Dataset entries:
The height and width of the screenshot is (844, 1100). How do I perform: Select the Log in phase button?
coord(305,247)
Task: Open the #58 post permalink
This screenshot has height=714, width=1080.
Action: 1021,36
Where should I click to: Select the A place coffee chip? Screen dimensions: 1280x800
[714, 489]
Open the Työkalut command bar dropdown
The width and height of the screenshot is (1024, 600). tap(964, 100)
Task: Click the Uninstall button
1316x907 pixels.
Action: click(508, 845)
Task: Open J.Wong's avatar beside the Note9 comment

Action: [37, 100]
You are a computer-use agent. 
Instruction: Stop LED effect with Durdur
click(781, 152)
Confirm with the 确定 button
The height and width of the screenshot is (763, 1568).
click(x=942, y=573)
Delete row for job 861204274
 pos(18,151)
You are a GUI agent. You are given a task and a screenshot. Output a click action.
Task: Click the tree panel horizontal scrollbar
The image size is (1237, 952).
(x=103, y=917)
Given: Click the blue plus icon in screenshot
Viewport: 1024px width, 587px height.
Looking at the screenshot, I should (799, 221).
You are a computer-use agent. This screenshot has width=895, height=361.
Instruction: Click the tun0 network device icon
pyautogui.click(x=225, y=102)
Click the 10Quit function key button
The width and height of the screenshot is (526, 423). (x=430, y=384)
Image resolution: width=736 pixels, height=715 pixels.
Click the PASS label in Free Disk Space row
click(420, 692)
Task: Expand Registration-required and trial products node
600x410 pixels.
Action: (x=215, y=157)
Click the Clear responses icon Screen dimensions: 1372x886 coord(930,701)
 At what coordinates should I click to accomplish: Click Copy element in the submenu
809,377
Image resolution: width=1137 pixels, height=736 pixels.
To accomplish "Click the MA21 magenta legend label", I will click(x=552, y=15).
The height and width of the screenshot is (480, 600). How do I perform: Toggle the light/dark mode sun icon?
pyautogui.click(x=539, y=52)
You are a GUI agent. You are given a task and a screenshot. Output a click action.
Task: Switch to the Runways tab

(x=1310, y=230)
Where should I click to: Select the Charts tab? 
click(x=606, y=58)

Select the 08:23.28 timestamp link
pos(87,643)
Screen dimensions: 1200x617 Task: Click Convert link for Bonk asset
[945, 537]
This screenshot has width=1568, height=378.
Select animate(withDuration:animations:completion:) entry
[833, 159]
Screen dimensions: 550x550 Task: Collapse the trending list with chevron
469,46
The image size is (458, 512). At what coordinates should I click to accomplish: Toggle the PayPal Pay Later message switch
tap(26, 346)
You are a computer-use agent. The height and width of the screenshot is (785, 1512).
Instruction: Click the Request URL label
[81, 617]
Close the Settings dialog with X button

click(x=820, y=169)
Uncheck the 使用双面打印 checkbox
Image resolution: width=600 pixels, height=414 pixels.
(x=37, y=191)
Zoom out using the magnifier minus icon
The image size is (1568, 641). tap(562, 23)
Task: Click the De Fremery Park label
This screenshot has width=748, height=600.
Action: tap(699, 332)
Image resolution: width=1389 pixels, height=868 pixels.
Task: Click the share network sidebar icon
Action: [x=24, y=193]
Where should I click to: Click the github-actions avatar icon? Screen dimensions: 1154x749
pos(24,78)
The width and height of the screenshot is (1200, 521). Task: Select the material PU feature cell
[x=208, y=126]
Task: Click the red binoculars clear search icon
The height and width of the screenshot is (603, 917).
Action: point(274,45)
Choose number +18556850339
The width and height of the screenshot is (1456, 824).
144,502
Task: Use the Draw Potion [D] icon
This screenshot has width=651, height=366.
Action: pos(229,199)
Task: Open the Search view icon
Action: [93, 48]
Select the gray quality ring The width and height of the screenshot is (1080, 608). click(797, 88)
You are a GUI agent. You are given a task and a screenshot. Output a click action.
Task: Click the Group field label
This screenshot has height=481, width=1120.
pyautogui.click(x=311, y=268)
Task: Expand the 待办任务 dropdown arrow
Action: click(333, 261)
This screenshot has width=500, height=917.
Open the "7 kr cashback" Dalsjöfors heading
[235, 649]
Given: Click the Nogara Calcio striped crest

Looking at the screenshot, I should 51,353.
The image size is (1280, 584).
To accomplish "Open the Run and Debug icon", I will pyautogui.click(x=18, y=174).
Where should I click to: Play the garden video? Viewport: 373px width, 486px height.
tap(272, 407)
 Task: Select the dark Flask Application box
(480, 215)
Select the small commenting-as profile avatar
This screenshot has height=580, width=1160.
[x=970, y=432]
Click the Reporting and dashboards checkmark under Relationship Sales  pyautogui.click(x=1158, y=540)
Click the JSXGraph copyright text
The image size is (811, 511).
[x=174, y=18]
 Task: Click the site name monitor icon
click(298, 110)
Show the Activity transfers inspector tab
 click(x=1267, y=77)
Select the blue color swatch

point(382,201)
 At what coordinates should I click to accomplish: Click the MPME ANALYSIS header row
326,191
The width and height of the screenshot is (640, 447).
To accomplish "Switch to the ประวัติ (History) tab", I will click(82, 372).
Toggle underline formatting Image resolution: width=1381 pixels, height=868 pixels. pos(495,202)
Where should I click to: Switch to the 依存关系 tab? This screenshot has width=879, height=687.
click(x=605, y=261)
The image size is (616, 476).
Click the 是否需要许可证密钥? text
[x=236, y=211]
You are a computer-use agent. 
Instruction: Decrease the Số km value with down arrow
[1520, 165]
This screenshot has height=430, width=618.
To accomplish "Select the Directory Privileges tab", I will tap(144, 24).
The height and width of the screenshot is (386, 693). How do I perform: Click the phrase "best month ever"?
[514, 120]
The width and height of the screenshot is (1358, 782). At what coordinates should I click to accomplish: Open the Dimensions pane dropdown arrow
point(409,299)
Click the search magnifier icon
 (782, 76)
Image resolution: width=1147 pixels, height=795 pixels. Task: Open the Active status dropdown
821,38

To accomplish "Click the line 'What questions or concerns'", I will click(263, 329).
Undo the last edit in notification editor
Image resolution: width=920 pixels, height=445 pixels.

■ **The task**
Return each line in the records that holds the string "will".

■ **Task output**
To accomplish "Click the MA21 magenta legend label", I will click(x=552, y=15).
To accomplish "Open the Run and Debug icon", I will pyautogui.click(x=18, y=174).
To accomplish "Switch to the ประวัติ (History) tab", I will click(82, 372).
To accomplish "Select the Directory Privileges tab", I will tap(144, 24).
To accomplish "Click the line 'What questions or concerns'", I will click(263, 329).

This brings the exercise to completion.